La proposta troverebbe d’accordo Schillaci che sulla sanità territoriale si giocherà gran parte del suo mandato. Stando alle indiscrezioni, per il ministro la dipendenza è l’unico modo per far funzionare a pieno regime le 1.300 future Case di comunità previste dal Pnrr, in cui i cittadini dovrebbero accedere ai principali servizi di base e liberare i Pronto Soccorso per le reali emergenze. Il timore di ritrovarsi con 1.300 scatole vuote e di doverne rispondere agli elettori scontenti – la salute è competenza regionale – o, peggio, veder sfumare i fondi europei potrebbe aver schierato anche i governatori su misure più energiche per reperire il personale che vi lavori.
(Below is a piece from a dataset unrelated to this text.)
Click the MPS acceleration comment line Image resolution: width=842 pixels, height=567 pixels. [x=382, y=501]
L’apertura delle Case prevede che i medici di famiglia abbandonino almeno in parte i loro studi privati, dove attualmente godono di una notevole libertà nel fissare i propri orari di lavoro ma di cui sostengono le spese di gestione. La presenza a tempo pieno di due medici di base nelle case di comunità richiede che gli attuali professionisti vi trascorrano dodici ore settimanali in aggiunta all’orario di studio. Sobbarcarsi le spese di un libero professionista ma sottostare ai vincoli di un dipendente rappresenta un ibrido improponibile. Perciò Schillaci vorrebbe rompere gli indugi, parificando il medico di famiglia ai colleghi degli ospedali e introducendo un’apposita scuola di specializzazione, in luogo dell’attuale corso regionale triennale.

Trasformare i medici di famiglia in dipendenti del Ssn rappresenterebbe una piccola rivoluzione non solo per il panorama italiano. Nell’Ue, solo in Portogallo i medici di base sono parte integrante del Ssn. Nemmeno al ministro Roberto Speranza, con i margini di manovra garantiti dall’emergenza pandemica, era riuscita. Ma se questa fosse l’intenzione reale, la strada è ancora lunga e accidentata.
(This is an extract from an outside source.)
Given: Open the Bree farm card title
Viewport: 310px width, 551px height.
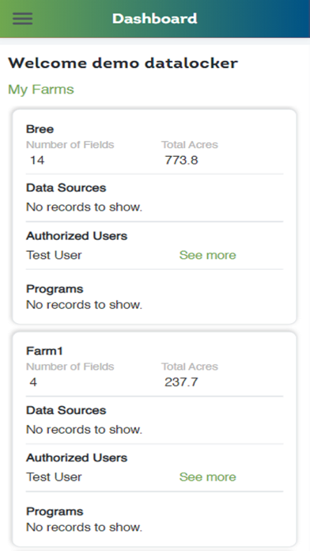Looking at the screenshot, I should click(40, 129).
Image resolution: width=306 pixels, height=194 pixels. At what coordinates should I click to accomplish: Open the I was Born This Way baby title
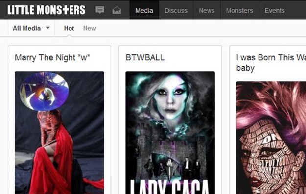[x=271, y=63]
Innanzitutto, la stessa maggioranza non sembra compatta: più volte lo stesso sottosegretario alla Salute in quota FdI Marcello Gemmato ha fatto capire che il progetto delle Case di comunità, già in forte ritardo, potrebbe essere addirittura depennato dal Pnrr. Inoltre, la possibile saldatura tra ministro e regioni agita l’associazione sindacale dei medici di famiglia Fimmg, che rappresenta oltre il 60% della categoria. Il segretario Silvestro Scotti, che ha incontrato Schillaci una settimana fa, nega che il tema sia all’ordine del giorno, provocando un piccolo giallo sulle reali intenzioni del governo. «Il confronto è avviato ma i punti da chiarire sono vari» è la versione di Scotti. «Al momento non è però in discussione il passaggio dei medici di famiglia al Servizio sanitario nazionale come dipendenti; si tratta di un’ipotesi che ci vede nettamente contrari e che non è ad oggi in agenda». C’è invece un’apertura riguardo alla formazione anche se, secondo la Fimmg il passaggio alla specializzazione «dovrà essere necessariamente graduale».
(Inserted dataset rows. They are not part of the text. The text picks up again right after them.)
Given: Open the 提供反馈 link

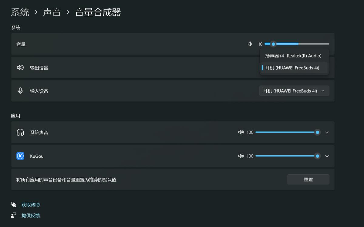Looking at the screenshot, I should (x=30, y=215).
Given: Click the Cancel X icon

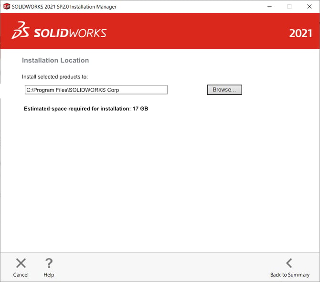Looking at the screenshot, I should (x=21, y=263).
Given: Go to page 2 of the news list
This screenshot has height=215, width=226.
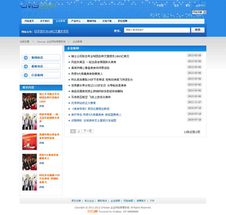Looking at the screenshot, I should pos(79,131).

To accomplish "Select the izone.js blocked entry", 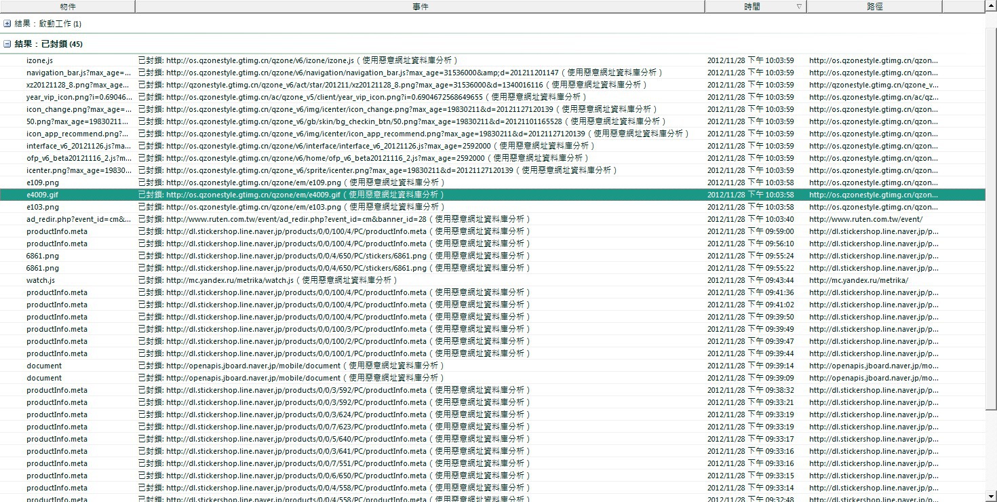I will tap(492, 60).
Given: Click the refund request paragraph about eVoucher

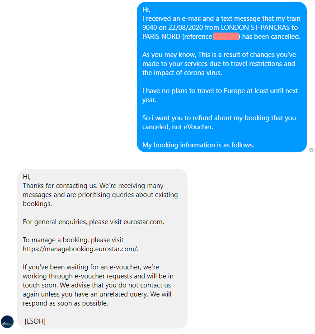Looking at the screenshot, I should pos(219,122).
Tra i sindacati dei medici solo la minoritaria Fp Cgil spinge per la dipendenza. Nel corposo Manifesto per la medicina generale che domani porterà in piazza si rivendicano «quei diritti e quelle tutele che, solo superando il desueto rapporto di convenzione, potranno essere assicurati anche ai professionisti della medicina generale». Un modo per scoprire se quello del ministro è solo un bluff.